_Required tasks_
A. In the passage on game rule variants, how many basic variants does the writer say most styles could be described in terms of?
B. Pick up the passage on game rule variants after its last sentence and keep writing it.

_Extract to read_

_ _ _ _ _

If people are being loose with the rules, or extra-courteous, or extremely generous in the application of the rules - as long as we know what the rules are, and are acknowledging them to one another, that's not the same thing as creating a variant of the game per se. The 'rules as written'/'play it as it lies' style only requires a straightforward reading of the rules, and the 'play by intent' style requires a very particular interpretation of the rules, but however you want to argue about all that, we have our two basic variants. Then 'pre-measuring' (say the simplest definition of using a ruler to prematurely discover (before Step 7 in Order Sequence) object or unit distances, weapon ranges, zones of control, etc) isn't necessarily acceptable to either faction as a part of their style, so that's a third variant. Then 'takebacks' are not so much a variant as a courtesy for whatever other style you're playing - by definition, you're taking back a move that was played in whatever style you were playing. But if people are required to give takebacks, or rules are being built around takebacks without clearly distinguishing it as purely a courtesy, then it's another variant. You could probably describe most styles I've seen or heard of in terms of those four as basic variants; but maybe there are more?

_ _ _ _ _

_Raw records_

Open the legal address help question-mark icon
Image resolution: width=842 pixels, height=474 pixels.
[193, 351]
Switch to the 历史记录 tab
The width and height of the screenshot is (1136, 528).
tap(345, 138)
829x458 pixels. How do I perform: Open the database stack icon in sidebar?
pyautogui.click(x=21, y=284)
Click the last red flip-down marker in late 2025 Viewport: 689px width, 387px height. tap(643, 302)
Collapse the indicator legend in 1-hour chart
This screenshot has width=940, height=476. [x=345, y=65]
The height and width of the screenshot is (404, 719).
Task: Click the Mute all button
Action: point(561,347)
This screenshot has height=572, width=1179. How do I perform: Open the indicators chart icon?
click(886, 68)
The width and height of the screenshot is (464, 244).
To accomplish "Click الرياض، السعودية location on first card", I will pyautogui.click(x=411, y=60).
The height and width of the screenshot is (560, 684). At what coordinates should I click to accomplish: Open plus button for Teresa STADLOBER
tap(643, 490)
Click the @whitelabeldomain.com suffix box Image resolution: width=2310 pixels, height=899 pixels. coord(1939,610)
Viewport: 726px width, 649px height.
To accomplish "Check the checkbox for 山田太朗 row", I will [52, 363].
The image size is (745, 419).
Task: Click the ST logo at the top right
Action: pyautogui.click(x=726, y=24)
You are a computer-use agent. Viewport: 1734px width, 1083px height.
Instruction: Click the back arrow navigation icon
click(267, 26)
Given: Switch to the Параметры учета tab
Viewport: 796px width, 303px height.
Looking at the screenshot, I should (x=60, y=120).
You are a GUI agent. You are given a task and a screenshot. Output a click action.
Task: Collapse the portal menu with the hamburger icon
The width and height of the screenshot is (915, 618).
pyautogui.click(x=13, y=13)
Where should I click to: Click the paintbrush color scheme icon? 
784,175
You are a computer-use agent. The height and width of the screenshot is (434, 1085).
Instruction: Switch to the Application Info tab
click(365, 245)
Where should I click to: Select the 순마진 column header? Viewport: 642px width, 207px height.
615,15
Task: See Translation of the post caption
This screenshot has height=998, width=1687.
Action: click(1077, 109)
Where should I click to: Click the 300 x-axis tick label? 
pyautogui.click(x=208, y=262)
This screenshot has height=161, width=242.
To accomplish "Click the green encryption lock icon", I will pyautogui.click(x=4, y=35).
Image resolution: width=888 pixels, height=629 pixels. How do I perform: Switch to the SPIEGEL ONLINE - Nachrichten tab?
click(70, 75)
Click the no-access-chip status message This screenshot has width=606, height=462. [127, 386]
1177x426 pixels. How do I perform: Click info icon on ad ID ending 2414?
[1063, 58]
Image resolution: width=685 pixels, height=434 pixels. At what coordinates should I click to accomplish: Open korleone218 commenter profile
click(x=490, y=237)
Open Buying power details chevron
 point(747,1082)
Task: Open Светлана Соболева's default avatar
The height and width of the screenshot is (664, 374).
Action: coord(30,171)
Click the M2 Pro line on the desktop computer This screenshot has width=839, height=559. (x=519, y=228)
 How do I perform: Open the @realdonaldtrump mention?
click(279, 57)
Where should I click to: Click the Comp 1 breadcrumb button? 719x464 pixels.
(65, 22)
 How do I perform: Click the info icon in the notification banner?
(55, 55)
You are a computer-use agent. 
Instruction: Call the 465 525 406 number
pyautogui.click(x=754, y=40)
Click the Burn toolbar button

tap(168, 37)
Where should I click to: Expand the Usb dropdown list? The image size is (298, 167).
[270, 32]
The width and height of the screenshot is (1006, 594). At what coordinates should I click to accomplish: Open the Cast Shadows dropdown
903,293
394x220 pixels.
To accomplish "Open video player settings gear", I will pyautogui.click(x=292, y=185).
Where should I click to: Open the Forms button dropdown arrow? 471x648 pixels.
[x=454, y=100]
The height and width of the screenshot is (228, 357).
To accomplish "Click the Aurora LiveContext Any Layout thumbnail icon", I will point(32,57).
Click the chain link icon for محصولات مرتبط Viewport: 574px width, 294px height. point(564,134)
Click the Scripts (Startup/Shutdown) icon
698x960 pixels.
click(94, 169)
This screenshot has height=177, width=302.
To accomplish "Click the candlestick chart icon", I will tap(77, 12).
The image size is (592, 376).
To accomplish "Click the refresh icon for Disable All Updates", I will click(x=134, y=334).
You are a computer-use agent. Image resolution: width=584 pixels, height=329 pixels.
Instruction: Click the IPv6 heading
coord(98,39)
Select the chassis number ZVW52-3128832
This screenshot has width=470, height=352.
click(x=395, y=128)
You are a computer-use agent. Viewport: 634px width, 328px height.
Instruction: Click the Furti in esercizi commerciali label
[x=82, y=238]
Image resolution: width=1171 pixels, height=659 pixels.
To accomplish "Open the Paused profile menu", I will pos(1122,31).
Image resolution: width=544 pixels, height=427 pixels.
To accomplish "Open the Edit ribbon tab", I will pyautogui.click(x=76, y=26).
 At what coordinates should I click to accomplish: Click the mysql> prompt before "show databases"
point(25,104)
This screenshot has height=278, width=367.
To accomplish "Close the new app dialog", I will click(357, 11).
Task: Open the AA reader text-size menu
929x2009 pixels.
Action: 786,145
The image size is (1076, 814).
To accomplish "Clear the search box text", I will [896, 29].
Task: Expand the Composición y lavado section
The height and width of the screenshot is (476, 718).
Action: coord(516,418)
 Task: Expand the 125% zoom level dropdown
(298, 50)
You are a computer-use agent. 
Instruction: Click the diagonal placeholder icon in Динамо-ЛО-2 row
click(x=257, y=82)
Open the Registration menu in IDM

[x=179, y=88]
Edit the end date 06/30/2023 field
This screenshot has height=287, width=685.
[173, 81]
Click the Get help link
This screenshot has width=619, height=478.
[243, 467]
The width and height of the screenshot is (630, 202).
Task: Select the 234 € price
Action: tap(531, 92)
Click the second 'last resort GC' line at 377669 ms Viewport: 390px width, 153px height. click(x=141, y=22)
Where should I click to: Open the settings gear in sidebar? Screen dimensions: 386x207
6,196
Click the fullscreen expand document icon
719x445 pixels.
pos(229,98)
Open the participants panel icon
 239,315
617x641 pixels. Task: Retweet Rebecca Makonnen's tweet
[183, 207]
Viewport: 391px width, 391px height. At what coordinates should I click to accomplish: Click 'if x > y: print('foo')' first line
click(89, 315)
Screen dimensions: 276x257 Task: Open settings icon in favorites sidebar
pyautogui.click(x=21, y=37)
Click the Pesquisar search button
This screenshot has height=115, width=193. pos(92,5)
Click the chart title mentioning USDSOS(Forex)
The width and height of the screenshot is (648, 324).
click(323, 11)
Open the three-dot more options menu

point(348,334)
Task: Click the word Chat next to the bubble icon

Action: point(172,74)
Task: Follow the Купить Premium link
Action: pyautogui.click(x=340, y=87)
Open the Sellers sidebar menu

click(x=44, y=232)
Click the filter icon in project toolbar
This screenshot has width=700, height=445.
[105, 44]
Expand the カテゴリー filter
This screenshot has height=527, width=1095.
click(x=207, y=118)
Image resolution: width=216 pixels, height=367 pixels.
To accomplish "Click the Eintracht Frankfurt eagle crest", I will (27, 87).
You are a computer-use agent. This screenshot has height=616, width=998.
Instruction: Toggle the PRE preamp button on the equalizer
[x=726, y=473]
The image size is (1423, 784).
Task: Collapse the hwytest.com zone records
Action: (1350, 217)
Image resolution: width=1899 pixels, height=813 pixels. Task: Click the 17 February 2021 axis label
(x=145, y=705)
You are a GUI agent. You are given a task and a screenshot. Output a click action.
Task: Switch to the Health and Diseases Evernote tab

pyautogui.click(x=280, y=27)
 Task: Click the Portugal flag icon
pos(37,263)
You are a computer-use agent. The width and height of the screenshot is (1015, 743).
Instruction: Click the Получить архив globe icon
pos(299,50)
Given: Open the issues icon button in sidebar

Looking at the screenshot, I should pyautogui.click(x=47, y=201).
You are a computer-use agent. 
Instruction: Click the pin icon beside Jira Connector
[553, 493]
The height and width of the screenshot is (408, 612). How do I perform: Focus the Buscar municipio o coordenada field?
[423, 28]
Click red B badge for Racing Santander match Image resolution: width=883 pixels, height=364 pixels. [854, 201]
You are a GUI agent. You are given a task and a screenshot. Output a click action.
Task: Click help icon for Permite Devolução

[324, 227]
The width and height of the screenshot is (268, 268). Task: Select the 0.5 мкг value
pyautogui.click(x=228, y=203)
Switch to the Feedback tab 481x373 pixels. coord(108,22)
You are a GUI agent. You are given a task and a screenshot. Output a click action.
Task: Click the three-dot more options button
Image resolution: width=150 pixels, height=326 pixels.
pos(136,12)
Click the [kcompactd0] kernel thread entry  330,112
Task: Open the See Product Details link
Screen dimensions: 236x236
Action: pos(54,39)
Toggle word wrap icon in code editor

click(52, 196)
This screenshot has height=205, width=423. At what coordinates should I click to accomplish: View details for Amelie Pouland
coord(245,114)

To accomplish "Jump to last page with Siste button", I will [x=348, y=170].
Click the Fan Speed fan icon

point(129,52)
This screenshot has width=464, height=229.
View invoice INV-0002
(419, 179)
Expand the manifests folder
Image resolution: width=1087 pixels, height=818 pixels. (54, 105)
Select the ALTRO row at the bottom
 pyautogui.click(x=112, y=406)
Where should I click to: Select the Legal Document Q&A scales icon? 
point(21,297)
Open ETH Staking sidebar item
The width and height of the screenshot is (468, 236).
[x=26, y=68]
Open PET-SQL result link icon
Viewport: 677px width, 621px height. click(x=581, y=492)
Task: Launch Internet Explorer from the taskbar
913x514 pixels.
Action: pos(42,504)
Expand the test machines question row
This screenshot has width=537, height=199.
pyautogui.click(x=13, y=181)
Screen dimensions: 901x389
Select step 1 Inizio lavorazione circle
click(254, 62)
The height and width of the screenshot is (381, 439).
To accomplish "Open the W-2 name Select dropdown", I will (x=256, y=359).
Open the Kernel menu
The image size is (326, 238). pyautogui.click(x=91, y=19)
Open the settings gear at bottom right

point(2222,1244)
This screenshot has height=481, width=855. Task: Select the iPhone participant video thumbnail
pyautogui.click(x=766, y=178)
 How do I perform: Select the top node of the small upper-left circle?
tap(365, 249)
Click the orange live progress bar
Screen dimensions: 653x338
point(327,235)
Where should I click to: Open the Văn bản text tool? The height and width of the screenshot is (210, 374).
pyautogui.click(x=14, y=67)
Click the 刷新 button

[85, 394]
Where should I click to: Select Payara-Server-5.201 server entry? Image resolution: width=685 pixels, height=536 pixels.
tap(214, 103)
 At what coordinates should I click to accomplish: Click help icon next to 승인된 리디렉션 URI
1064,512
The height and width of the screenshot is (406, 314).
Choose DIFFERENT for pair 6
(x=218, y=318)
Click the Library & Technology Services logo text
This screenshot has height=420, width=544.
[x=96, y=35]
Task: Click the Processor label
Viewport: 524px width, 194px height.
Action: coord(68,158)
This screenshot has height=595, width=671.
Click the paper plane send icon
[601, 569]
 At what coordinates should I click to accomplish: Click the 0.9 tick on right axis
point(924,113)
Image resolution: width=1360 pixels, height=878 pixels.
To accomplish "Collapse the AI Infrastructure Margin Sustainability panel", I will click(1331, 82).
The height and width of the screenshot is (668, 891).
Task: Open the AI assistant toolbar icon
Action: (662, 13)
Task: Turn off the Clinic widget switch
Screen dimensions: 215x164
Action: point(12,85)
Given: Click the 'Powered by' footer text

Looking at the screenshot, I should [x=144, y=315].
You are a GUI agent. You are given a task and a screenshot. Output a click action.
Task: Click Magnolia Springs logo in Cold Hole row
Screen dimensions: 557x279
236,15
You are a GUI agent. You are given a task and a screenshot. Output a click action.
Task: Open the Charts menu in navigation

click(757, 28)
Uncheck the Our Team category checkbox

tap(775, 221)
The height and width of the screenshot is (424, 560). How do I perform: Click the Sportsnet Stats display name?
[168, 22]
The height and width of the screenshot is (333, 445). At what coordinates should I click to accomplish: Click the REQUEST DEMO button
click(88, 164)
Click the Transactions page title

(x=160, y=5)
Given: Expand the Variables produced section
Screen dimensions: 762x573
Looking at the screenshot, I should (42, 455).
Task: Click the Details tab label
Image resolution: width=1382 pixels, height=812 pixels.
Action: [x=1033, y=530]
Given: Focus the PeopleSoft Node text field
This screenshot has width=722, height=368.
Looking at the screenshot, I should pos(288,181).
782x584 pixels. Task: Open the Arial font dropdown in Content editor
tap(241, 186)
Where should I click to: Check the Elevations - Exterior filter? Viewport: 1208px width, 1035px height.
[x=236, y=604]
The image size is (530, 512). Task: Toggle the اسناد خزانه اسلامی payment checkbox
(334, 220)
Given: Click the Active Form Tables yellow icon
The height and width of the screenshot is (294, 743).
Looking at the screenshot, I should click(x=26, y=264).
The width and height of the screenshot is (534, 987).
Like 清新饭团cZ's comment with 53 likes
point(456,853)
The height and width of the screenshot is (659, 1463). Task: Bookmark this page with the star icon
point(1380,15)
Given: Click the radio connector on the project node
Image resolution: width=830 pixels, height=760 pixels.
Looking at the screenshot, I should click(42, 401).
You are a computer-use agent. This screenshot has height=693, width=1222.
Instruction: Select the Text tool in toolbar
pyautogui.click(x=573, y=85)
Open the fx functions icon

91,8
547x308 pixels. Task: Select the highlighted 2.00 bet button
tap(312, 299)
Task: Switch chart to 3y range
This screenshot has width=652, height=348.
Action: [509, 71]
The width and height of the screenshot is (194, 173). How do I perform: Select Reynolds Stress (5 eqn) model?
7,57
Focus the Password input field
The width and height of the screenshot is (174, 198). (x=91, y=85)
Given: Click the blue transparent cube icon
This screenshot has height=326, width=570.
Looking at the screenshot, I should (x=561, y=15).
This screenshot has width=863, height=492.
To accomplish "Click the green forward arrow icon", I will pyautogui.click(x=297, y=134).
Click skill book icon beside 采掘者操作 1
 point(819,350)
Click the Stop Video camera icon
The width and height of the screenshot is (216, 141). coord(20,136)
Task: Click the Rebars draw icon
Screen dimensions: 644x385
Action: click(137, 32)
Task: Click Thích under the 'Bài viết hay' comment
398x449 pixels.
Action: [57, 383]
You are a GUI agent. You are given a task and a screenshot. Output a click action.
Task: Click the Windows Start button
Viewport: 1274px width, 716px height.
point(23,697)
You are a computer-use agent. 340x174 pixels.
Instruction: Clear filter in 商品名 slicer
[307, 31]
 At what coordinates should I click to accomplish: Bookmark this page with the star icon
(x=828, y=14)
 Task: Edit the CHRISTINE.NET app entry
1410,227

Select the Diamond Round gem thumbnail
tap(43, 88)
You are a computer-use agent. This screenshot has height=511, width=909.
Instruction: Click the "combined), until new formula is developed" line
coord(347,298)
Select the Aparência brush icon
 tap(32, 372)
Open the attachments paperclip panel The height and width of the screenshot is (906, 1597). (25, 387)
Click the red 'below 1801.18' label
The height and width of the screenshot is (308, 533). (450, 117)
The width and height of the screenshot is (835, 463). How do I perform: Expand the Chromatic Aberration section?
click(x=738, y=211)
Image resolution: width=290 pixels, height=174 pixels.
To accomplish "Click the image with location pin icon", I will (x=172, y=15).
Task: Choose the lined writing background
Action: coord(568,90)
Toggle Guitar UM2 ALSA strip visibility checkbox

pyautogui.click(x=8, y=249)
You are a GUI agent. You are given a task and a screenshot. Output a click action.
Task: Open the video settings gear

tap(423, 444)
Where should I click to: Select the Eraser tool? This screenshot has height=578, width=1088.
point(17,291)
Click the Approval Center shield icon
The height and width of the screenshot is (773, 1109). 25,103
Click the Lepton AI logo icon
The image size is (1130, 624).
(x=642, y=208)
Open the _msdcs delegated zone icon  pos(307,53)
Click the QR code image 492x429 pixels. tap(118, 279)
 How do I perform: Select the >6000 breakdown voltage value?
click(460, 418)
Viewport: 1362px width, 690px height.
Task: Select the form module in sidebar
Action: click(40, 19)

_ _ _ _ _

_Answers below_
A. Four.

B.
its hardly a variant. the relative information is that there is no LOF to marducks pathway, theres no point in wasting peoples times moving 4, asking for ARO, moving 4. if you and your opponent agree that nothing can see that specialist as it runs for the console because everythings dea, then Move-move 8, 8, button push and just get the flip on with it
Checking all possible Lines of Fire for all figures and Markers on the table can be cumbersome. It is perfectly acceptable for a player to ask their opponent whether existing Lines of Fire could disrupt the declaration of a given Order before declaring it. Players are expected to share this Open Information in a truthful and sportsmanlike manner. Honesty and fair play are conducive to a better gaming atmosphere, and all players benefit from that. Seems like a straightforwards reading of the rules to the vast majority of players. Furthermore, you've demonstrated time and time again that you play with intent. "I eyeball the situation, and then put my fingernail on the tabletop where I think the model should go. Since model poses can make it difficult to represent Facing and positioning against cover (Pan O Seraph FTW!) I'll say something about that, too. And for the sake of courtesy, I try to keep my fingernail in place, avoid any micro-adjustment, and aim to put the model down fairly where I indicated." the first bold part is no different to a laser line and expressly against Storms argument about knowing the exact final position of the model The second is intent, no ifs or buts, the model is where the model is and you've described your intent.
Variant as in. not playing the same way like the other groups in some details, minor or major. Please do not start the argument again.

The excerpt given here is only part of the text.